-- YOUR INSTRUCTIONS --
For each line below that holds "icon", return the line as it stands.

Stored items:
┏━━
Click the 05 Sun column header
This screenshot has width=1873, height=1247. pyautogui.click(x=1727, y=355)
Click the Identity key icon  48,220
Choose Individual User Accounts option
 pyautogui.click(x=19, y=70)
┗━━
┏━━
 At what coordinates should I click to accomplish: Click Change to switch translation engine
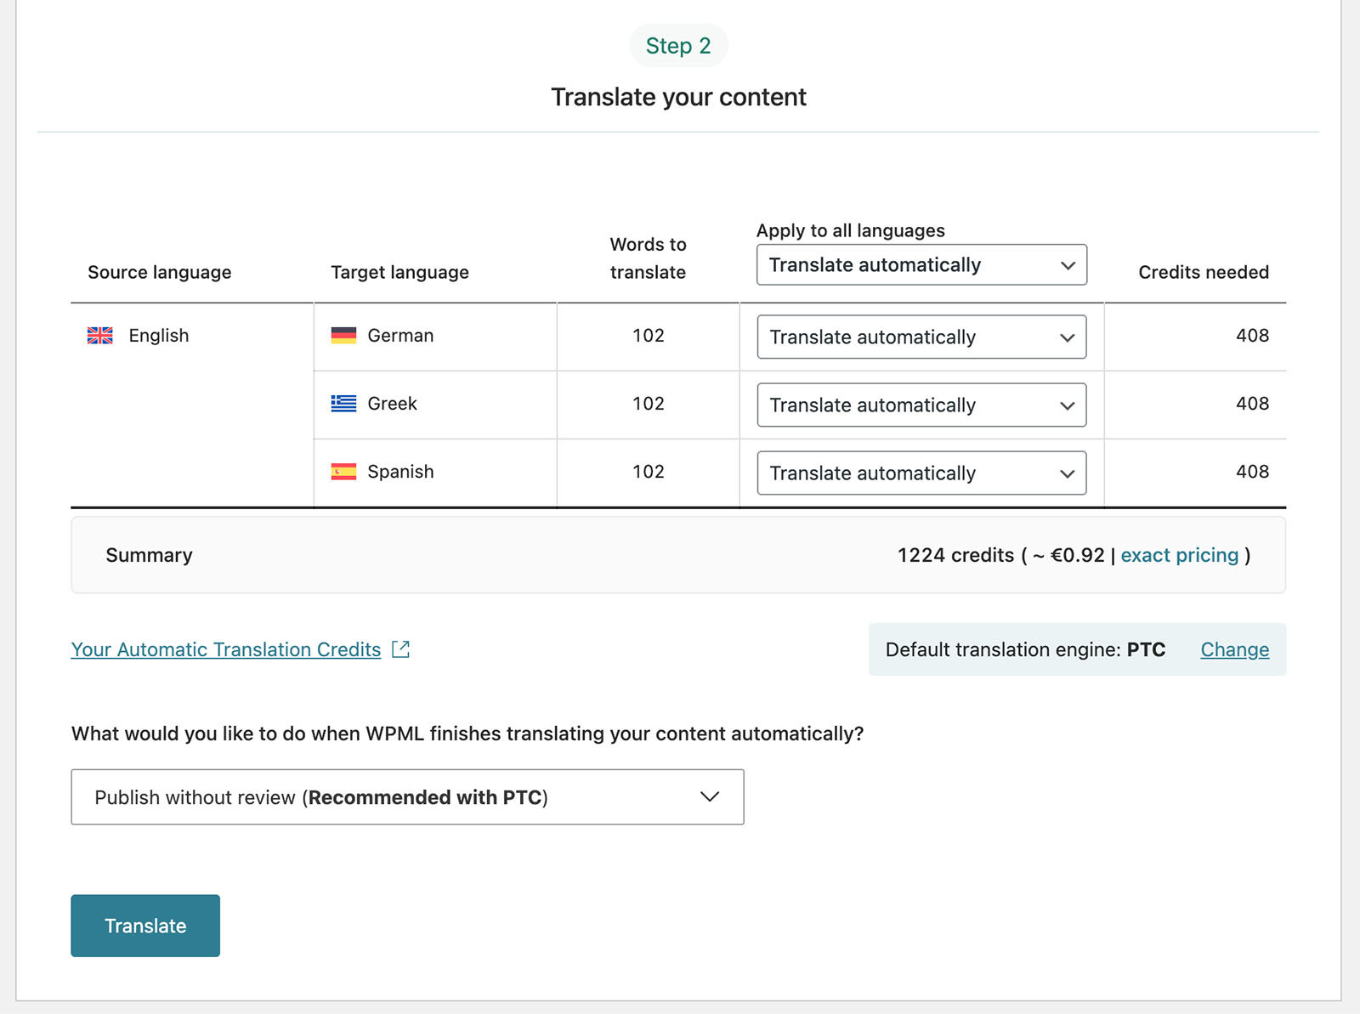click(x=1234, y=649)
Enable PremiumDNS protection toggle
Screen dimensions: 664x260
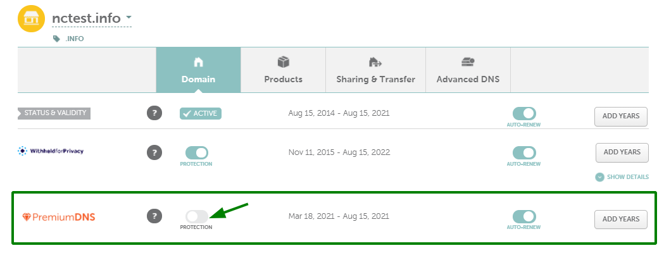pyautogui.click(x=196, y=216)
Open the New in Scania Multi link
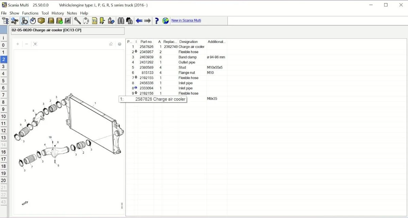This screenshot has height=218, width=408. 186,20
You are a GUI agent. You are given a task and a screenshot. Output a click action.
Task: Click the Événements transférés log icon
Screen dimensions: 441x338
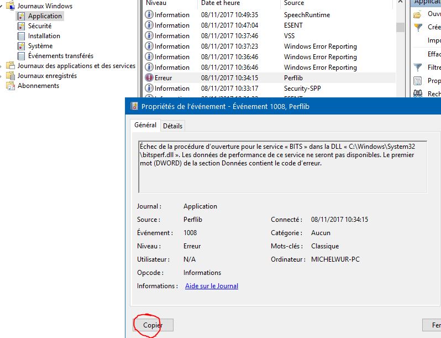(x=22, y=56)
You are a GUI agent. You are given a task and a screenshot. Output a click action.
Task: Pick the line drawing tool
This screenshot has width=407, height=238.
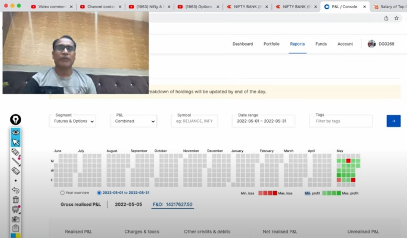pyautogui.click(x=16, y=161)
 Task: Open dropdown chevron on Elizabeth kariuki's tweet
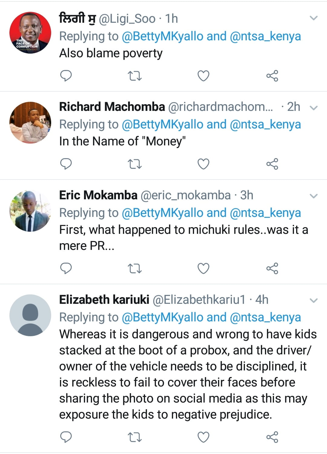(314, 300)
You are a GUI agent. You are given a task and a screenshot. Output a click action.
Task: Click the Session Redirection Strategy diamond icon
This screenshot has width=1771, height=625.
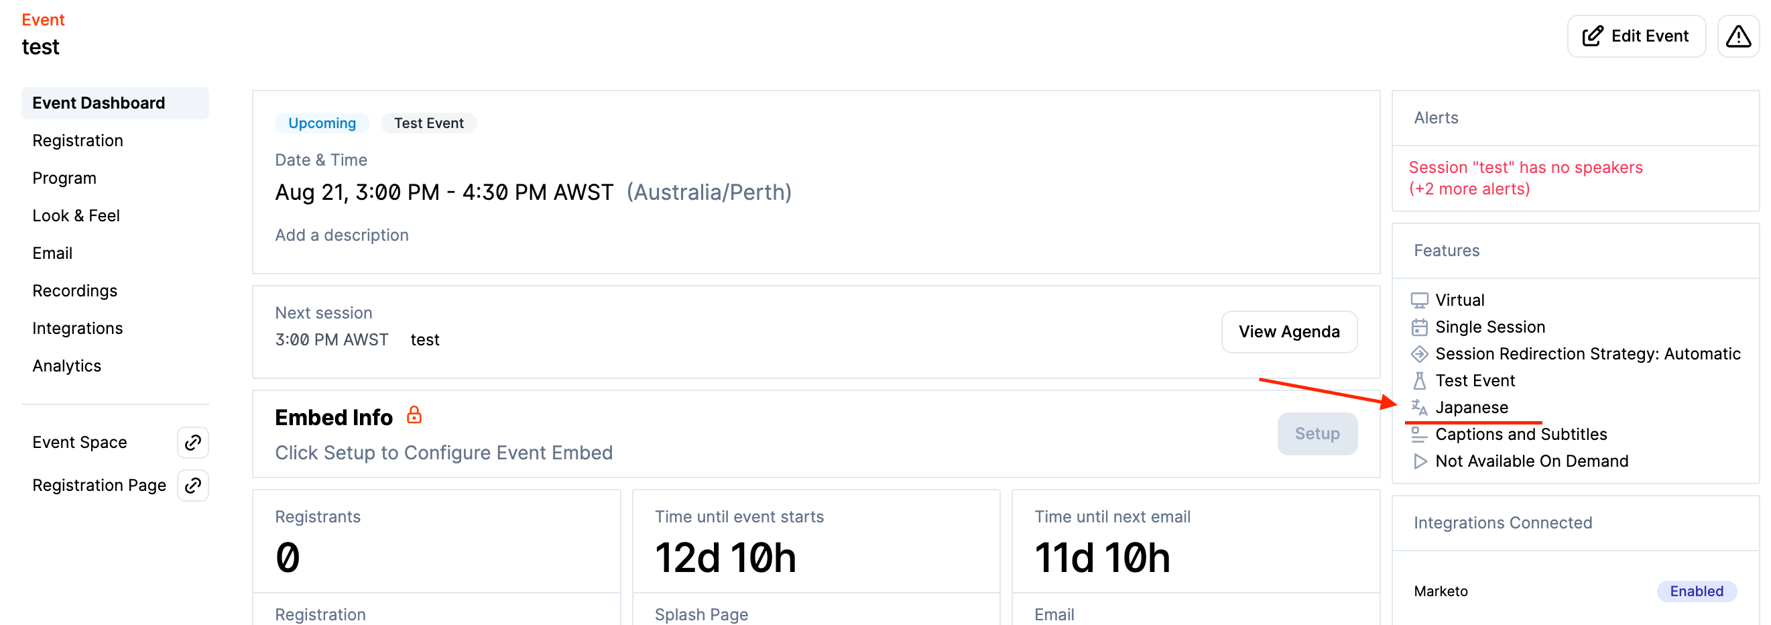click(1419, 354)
┗━━
-- ANSWER SPACE --
Click the Identity key icon  48,220
Task: Click the Événements transférés log icon
Task: Click the Session Redirection Strategy diamond icon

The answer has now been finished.